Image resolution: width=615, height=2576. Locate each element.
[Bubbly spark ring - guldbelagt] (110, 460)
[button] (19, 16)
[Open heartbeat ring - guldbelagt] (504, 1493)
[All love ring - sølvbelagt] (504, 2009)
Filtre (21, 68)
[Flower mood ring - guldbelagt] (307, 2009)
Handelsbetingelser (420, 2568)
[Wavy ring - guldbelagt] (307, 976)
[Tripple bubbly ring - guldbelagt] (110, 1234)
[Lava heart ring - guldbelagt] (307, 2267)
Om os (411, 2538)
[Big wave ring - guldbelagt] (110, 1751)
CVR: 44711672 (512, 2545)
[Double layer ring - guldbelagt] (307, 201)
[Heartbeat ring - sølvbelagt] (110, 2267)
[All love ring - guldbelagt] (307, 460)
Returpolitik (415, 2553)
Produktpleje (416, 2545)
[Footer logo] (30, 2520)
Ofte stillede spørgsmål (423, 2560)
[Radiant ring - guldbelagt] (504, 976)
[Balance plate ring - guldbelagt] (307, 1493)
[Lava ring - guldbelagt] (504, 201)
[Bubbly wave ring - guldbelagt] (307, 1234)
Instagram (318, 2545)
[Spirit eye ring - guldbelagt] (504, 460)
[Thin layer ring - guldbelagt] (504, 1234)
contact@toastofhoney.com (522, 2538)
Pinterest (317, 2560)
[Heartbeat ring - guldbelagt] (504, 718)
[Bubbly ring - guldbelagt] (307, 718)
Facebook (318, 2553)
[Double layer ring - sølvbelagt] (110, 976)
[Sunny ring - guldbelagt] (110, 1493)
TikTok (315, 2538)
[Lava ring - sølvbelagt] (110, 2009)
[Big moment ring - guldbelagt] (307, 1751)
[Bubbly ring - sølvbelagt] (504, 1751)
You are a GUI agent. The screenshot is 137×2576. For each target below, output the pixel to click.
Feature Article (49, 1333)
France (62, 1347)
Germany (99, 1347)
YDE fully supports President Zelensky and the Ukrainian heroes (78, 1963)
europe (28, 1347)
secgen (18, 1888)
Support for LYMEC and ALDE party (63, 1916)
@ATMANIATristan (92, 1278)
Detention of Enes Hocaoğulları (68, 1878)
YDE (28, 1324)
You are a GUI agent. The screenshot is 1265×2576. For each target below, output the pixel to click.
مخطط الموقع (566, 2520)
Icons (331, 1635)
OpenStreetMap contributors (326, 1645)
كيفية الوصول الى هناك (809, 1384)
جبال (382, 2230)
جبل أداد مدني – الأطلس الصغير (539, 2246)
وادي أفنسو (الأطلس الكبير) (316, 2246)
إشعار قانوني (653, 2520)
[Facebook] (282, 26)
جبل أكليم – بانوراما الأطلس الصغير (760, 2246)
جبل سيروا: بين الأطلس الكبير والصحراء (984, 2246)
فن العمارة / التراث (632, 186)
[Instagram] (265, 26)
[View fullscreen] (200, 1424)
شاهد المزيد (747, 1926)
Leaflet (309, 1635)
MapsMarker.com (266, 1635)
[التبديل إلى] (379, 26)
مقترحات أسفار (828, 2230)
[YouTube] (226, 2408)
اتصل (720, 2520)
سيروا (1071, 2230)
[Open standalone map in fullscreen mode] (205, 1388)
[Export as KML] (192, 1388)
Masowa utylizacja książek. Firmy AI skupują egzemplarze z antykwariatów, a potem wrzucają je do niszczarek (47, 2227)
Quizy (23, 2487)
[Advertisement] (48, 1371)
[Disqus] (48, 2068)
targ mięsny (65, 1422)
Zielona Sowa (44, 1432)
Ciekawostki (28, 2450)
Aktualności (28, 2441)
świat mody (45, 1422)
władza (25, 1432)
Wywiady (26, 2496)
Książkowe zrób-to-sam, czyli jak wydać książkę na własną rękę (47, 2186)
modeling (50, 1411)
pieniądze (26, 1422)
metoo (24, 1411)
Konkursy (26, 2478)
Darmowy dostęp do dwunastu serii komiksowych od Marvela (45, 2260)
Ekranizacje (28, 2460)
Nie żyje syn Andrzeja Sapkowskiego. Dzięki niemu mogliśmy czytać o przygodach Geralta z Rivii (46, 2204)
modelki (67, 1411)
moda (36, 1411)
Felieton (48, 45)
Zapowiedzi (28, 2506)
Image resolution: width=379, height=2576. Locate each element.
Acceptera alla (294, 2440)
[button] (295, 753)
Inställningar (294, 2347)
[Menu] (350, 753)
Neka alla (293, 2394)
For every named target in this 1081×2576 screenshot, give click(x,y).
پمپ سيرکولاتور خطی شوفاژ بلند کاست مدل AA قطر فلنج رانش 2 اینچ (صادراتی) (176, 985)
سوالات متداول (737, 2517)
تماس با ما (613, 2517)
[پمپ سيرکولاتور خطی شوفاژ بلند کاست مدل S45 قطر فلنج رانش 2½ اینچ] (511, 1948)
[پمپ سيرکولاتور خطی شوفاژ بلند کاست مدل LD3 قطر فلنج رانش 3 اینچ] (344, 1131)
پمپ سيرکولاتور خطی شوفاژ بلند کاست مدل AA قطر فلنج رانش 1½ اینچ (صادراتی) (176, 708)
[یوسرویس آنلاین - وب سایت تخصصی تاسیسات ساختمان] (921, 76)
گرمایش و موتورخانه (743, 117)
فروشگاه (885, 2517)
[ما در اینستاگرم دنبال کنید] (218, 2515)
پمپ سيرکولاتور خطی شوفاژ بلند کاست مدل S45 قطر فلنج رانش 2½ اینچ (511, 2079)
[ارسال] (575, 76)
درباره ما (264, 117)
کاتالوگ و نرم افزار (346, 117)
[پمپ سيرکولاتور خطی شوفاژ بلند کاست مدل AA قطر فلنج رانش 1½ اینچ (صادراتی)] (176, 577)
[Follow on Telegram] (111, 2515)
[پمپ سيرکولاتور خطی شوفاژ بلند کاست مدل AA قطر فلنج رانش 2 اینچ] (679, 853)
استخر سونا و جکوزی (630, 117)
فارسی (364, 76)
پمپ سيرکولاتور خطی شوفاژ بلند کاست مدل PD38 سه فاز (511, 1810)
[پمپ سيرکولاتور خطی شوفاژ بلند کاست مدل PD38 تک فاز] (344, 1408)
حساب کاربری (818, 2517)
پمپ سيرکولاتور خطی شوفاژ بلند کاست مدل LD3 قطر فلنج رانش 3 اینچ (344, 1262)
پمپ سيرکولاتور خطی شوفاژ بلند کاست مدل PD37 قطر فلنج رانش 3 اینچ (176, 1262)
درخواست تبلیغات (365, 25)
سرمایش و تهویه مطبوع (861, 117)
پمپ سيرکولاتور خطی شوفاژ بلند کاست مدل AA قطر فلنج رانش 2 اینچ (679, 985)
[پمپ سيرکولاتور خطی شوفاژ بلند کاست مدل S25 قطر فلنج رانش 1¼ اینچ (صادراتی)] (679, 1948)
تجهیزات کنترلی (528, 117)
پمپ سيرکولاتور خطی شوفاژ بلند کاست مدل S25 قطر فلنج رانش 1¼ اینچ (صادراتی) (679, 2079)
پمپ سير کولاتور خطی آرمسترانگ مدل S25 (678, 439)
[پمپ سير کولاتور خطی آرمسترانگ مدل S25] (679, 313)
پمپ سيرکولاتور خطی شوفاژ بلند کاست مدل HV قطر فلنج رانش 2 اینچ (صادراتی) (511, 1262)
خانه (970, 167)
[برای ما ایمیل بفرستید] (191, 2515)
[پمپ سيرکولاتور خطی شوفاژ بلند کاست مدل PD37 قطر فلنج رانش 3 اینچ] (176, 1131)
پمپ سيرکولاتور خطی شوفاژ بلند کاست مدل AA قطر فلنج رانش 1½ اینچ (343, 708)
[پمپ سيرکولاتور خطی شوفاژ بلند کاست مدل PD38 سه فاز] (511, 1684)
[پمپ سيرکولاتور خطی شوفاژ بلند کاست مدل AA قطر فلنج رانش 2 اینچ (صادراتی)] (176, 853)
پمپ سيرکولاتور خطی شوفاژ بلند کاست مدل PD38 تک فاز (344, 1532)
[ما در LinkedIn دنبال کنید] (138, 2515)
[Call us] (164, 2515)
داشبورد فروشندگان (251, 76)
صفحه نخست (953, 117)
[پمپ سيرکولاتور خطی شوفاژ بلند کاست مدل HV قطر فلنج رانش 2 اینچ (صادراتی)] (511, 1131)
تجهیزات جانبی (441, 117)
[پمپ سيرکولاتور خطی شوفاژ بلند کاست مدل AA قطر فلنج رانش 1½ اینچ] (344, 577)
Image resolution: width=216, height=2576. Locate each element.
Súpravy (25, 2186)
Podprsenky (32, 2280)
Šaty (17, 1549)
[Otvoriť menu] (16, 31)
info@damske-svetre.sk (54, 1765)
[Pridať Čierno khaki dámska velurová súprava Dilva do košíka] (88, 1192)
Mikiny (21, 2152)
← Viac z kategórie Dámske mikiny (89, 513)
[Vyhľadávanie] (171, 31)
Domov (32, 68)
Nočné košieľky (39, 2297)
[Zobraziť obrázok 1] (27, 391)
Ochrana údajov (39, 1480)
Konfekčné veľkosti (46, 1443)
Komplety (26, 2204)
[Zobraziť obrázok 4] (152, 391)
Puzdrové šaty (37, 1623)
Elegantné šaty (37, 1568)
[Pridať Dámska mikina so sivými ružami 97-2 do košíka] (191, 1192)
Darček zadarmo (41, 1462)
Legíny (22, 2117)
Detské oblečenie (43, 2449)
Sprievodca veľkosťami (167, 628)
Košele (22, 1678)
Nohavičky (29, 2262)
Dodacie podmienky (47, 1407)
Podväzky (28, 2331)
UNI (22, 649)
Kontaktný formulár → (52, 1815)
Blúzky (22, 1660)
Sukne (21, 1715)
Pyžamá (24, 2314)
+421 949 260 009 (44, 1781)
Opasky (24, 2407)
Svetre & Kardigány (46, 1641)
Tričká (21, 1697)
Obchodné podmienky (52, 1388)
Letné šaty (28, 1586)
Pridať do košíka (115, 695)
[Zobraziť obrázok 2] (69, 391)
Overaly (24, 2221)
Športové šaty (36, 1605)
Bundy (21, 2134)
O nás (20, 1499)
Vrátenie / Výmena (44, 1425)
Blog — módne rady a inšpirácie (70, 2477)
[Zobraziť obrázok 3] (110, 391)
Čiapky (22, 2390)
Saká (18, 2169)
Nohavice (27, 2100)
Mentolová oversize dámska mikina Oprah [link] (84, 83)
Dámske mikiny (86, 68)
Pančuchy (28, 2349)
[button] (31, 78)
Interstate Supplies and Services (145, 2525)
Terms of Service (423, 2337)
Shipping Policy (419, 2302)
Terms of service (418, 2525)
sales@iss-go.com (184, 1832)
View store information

——

* TASK DIRECTIONS *
Among the records above, only the lines between the line holding "[Lava ring - sølvbelagt] (110, 2009)" and the line holding "Germany (99, 1347)", inclusive, are to be output, exactly as written.

* RESPONSE BOX *
[Lava ring - sølvbelagt] (110, 2009)
[Big moment ring - guldbelagt] (307, 1751)
[Bubbly ring - sølvbelagt] (504, 1751)
You are a GUI agent. The screenshot is 137×2576. For each target below, output the pixel to click.
Feature Article (49, 1333)
France (62, 1347)
Germany (99, 1347)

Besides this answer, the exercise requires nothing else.